(Excerpt to read begins)
You need professional help (an accountant) because your plan is seriously flawed and could result in an audit, fines and even jail time. Labeling personal expenses - like costs associated with building your own home - as a business expense will get you visited by the IRS really fast. It's no different that calling your grocery bill a business expense. The money that you spend on groceries is not an expense of operating a construction company and neither are the costs you incur building or remodeling your own home. The IRS is very suspicious of contractors who have a lot of expenses and very little revenue. It would be a huge red flag. 

I believe you can, however, use money from your business account to build a home and then essentially "sell" it to yourself. This would be an option to discuss with your accountant. But I'm sure the IRS will get their share - and probably more - of the fruits of your labor. As previous members mentioned, you would probably be better off to simply document your actual expenses (not including your labor) so that if you do decide to sell soon, you can accurately compute your capital gains/loss.


----------



## pcplumber (Oct 12, 2008)

TNTSERVICES said:


> Only if they profited off it and then didn't reinvest the profit in another property.
> 
> The earnings that the company used would only be taxable as capital gains if they were earned with a capital investment. Not all income is capital gains. That's why there is an income tax and a capital gains tax.
> 
> You seriously have an issue with understanding the difference between capital gains and income. I bet you still believe that selling materials for a job is capital gains.
(Excerpt to read ends)
(Given data begins)
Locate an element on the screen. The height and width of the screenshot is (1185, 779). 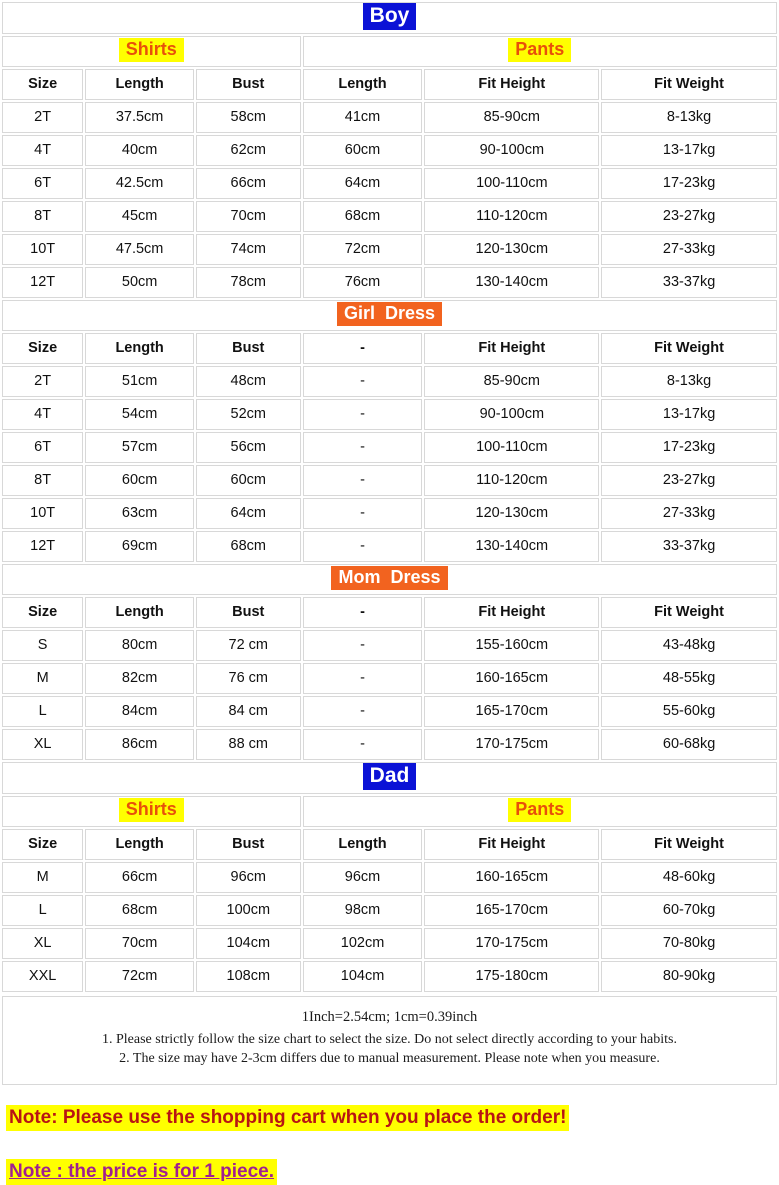
measurement-cell: 78cm is located at coordinates (248, 282).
(Given data ends)
## Problems to solve
1: In the forum thread on building a home through a business, translate this sentence into Spanish: "This would be an option to discuss with your accountant."
2: Continue the forum thread on building a home through a business, starting after its final quoted sentence.
The lines are separate material and are unrelated to the forum thread on building a home through a business.

## Expected results
1: Esta sería una opción para hablar con su contador.

2:
I posted three links recently and all three links state that Capital Gains includes profits from a car, a couch, boat and every type of personal property. I re-read my recent posts to make sure that I did not call business income a Capital Gains and maybe I even did by mistake, but I did not see it.

I will re-write what I said.

A) If a business earns $100,000 and pays $50,000 of that profit for a brand new truck then the business now has a Capital Gain of $50,000 because even though it paid the $50,000 from the company's profit for the truck it now owns the truck that is worth $50,000. So, since the company owns the $50,000 truck the company cannot write off that $50,000. The company will have to pay tax on the $50,000 profit the company profited and pay a Capital Gains tax on the truck based on $50,000. I don't know exactly how my CPA does the books for Capital Gains because I have not purchased an item that was considered a Capital Gain for many years, but I am 100% positive that the truck is subject to a Capital Gains tax and that is why people lease vs. purchase because when you lease 100% of the lease payment is an expense that can be written off and there is no Capital Gain because you are not the owner of the truck. 

I think (not positive) that when a lease ends and you do a buy-out for the vehicle you can have some serious Capital Gains problems. For example, you make payments for the lease for 48 months and at the end of the lease you purchase the vehicle for $9,000. If the vehicle has a Blue Book value of $20,000 you have to pay a Capital Gains tax. If your Capital Gains tax is 15% then you will pay another $3,000 for that vehicle plus registration fees and sales tax. In California, I think the sales tax is often (not always) based on the Blue Book value and that adds a few thousand more.

B) I said that if the business earns $100,000 and purchases a lot worth $100,000 then the company still owes tax based on $100,000 because that lot is a Capital Gain. The business cannot earn $100,000, purchase a lot and tell the IRS that the business did not earn a profit. The business did earn a profit and them it purchased a lot that is a Capital Gain. If a Business could use its profit to purchase property without paying taxes I would use all my plumbing profit, purchase real estate and my company would never pay tax for the profits the company makes.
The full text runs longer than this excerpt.